--- AVAILABLE DATA ---

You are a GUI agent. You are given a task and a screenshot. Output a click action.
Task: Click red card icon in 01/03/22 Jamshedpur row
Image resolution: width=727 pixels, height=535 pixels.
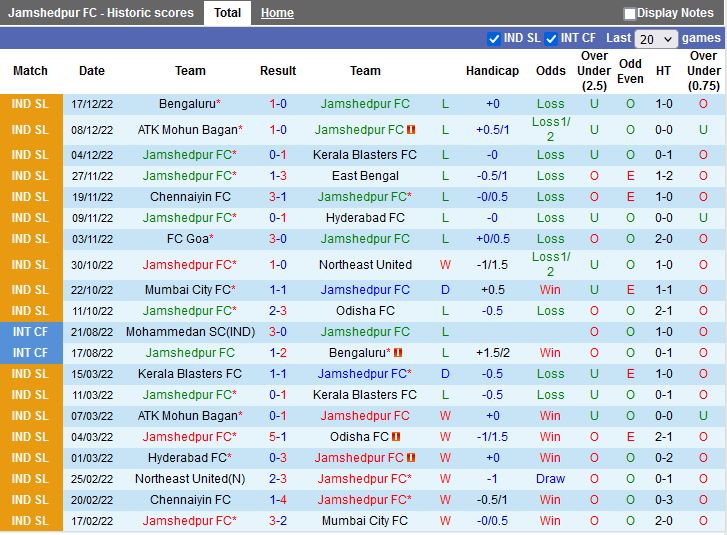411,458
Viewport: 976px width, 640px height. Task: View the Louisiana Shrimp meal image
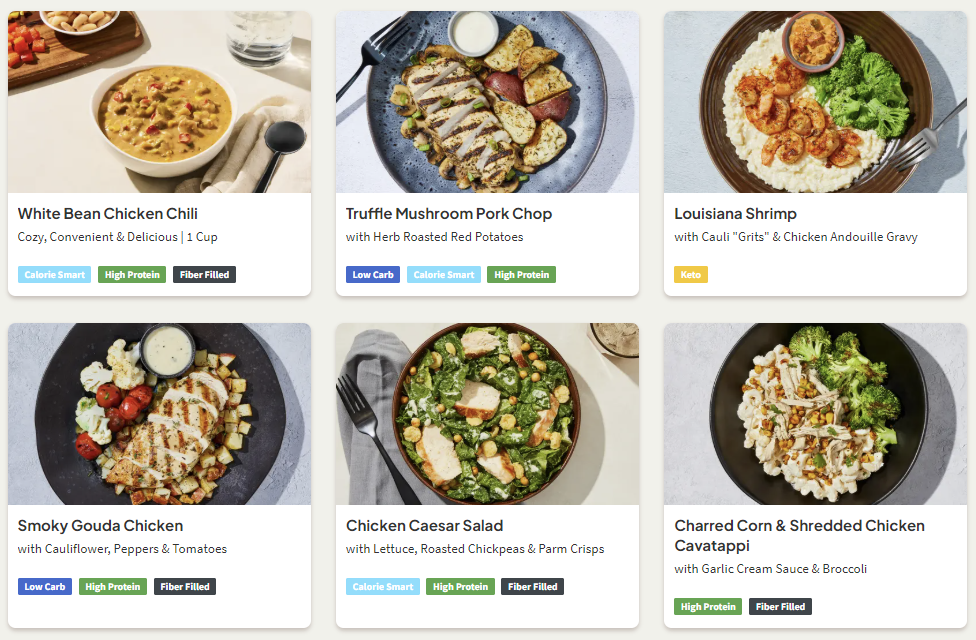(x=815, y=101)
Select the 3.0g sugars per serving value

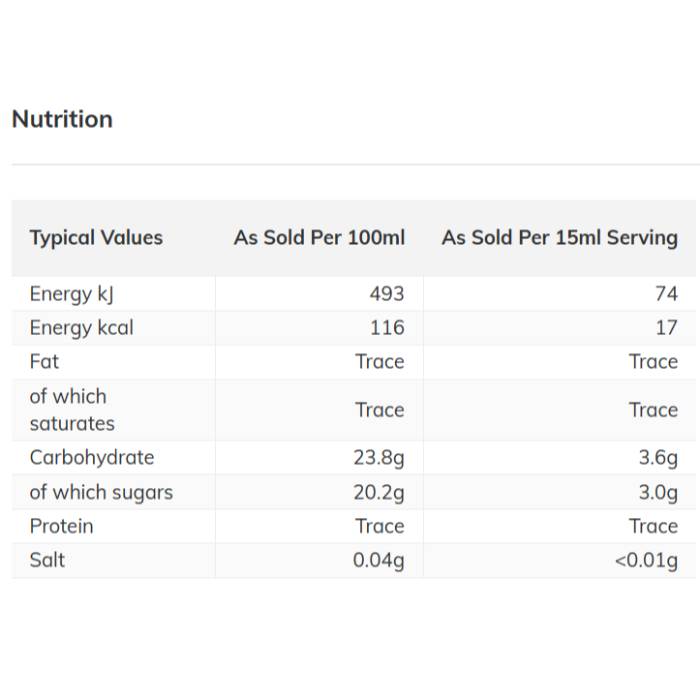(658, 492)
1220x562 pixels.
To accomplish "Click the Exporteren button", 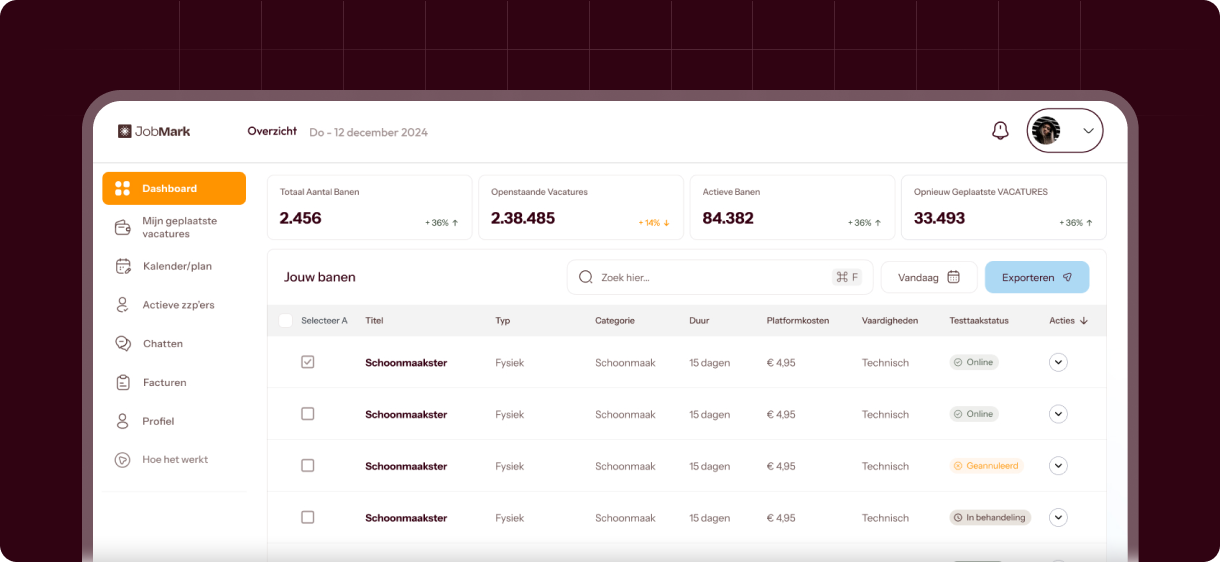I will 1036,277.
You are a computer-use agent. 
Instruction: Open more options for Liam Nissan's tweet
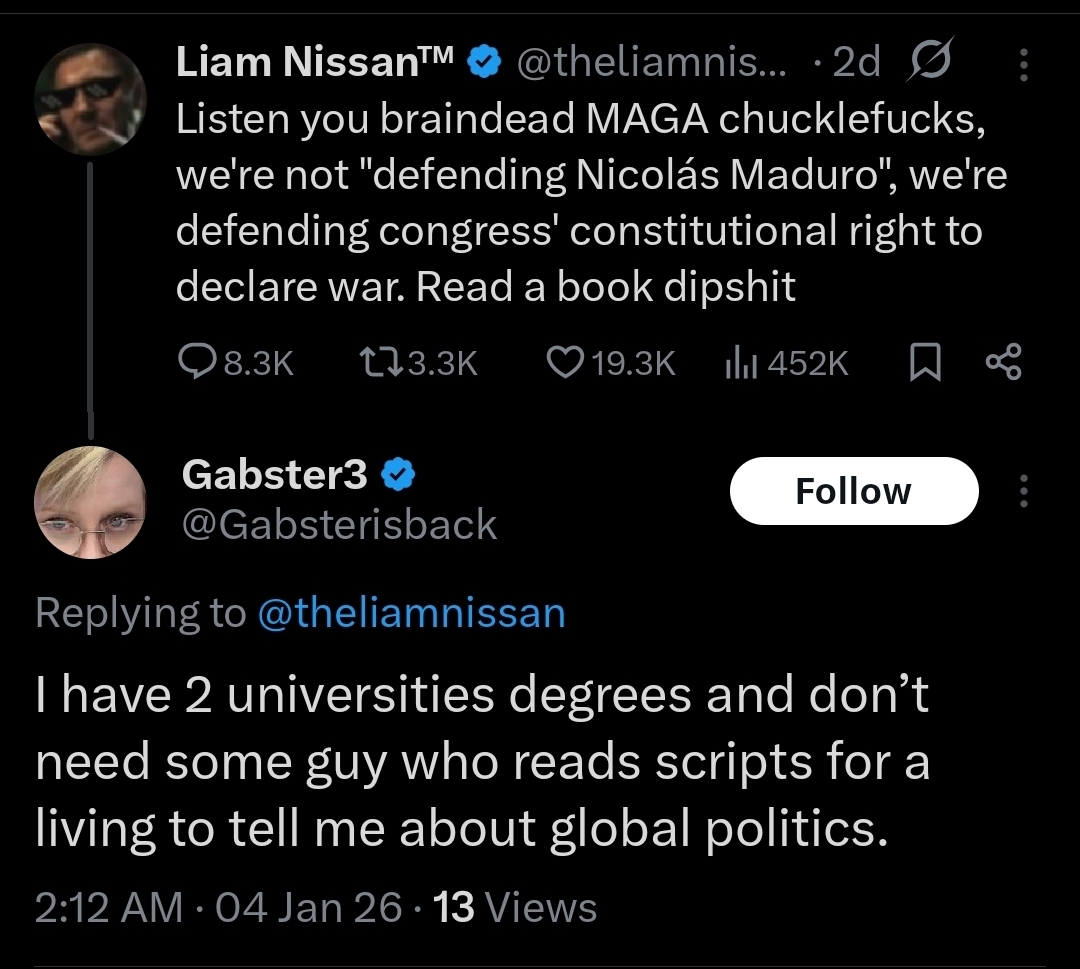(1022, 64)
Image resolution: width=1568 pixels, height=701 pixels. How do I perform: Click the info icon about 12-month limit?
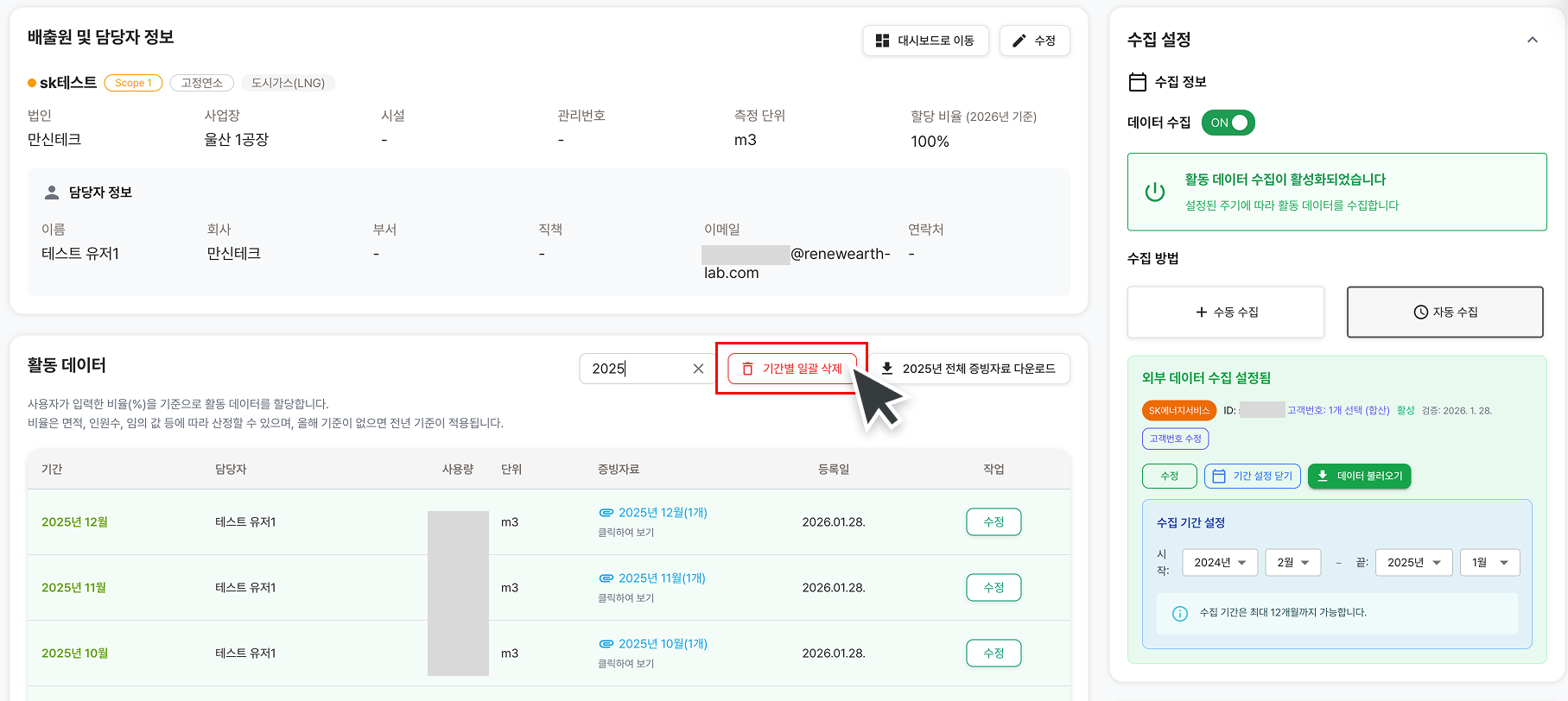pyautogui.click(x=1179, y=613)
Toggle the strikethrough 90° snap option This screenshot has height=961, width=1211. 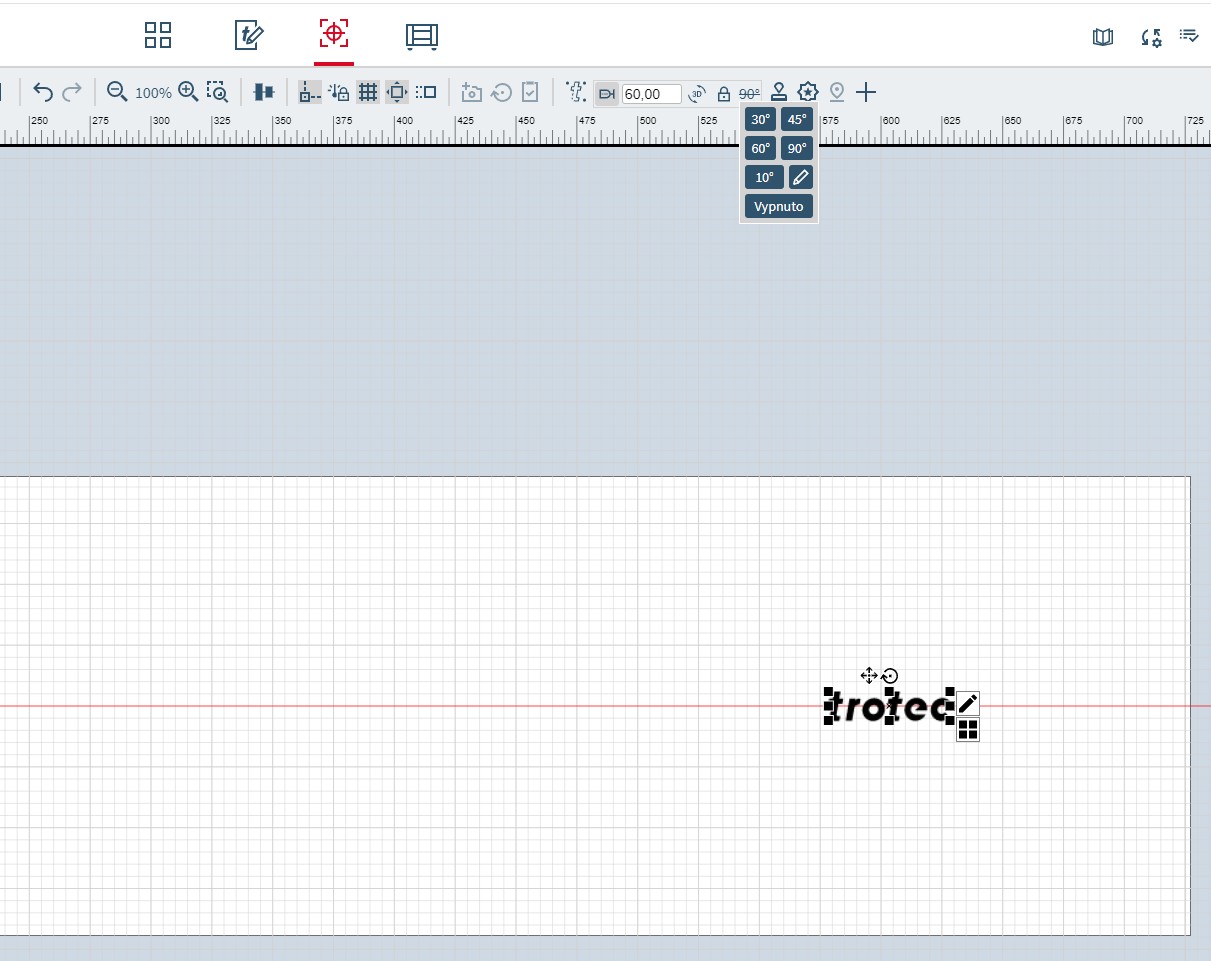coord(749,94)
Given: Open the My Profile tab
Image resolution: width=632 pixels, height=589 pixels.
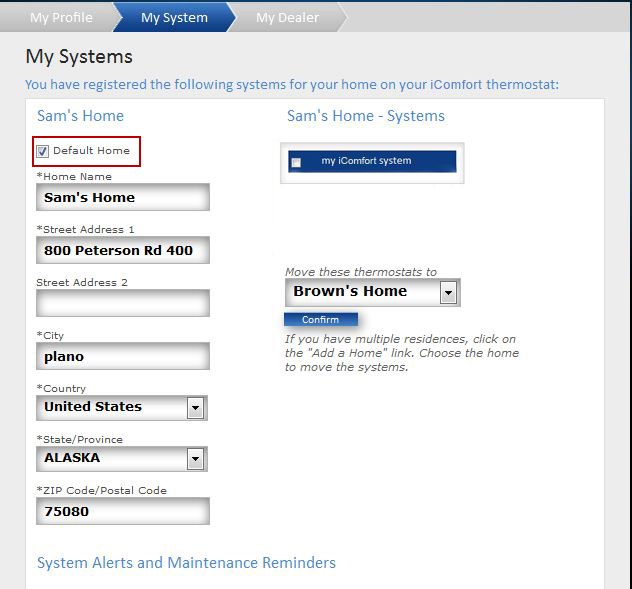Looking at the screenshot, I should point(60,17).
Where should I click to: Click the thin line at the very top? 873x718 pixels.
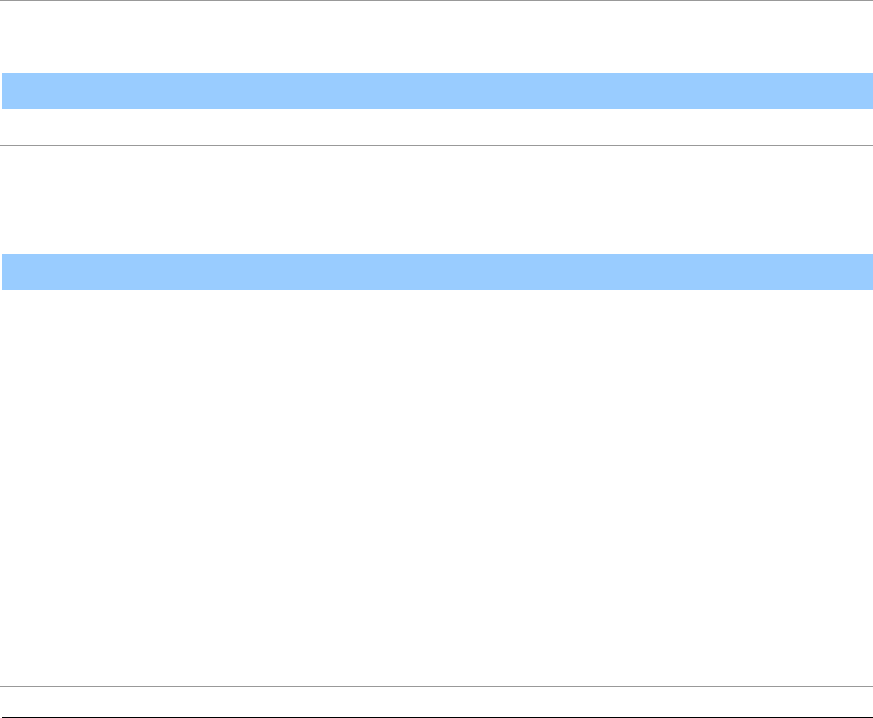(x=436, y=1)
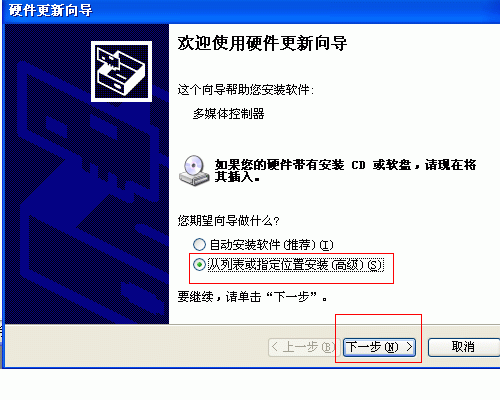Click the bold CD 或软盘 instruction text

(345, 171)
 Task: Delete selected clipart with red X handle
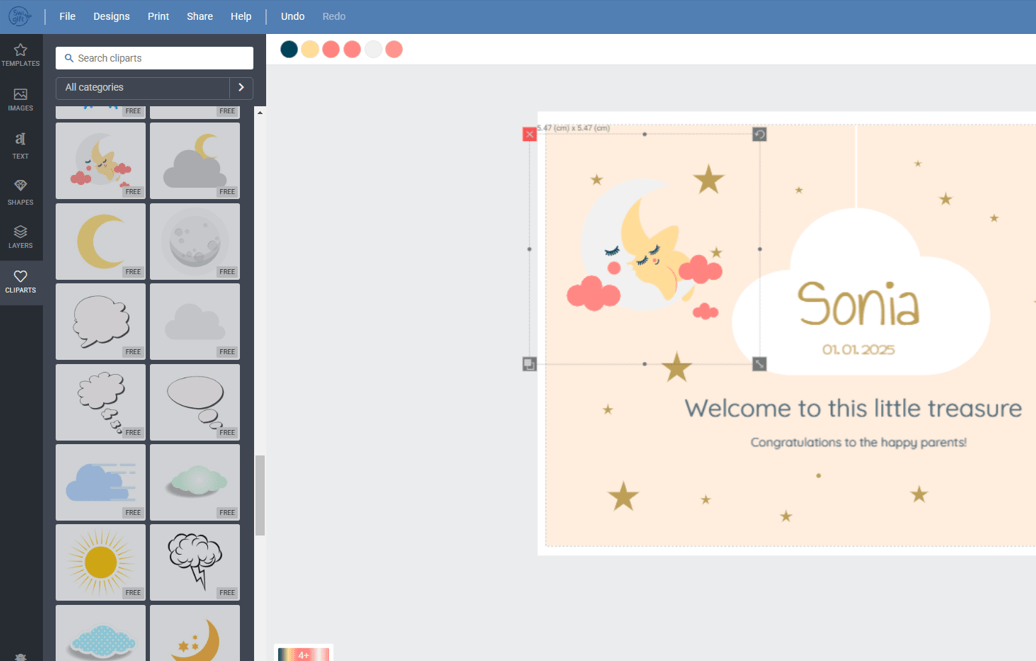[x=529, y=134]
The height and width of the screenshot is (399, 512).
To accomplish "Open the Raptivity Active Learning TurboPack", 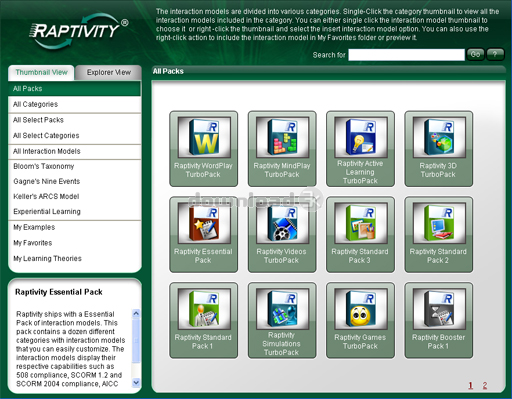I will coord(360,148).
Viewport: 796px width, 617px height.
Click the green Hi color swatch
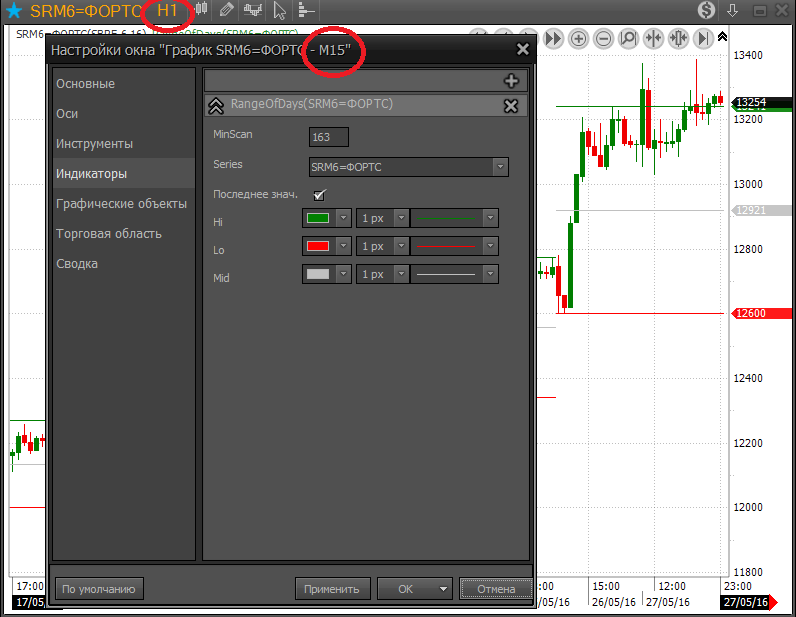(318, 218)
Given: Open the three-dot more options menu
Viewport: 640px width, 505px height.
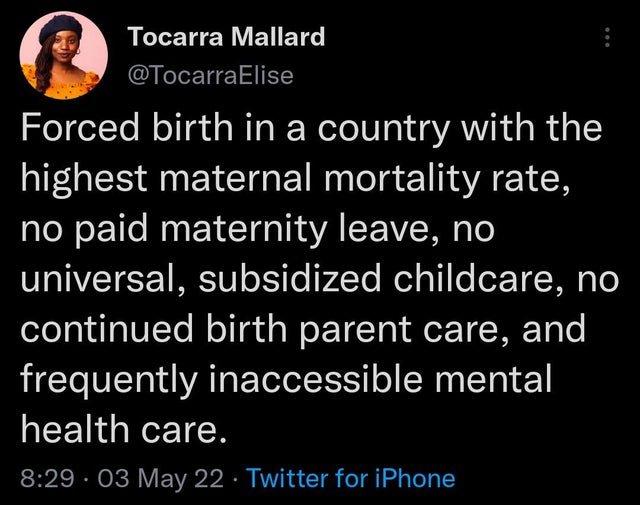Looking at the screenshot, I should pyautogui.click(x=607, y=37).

---

Restate word for word the lines from the one holding "Click the green Hi color swatch" down through the last line of the records above, and do not include the pictures.

Click the green Hi color swatch
(318, 218)
Given: Open the three-dot more options menu
Viewport: 640px width, 505px height.
Looking at the screenshot, I should pyautogui.click(x=607, y=37).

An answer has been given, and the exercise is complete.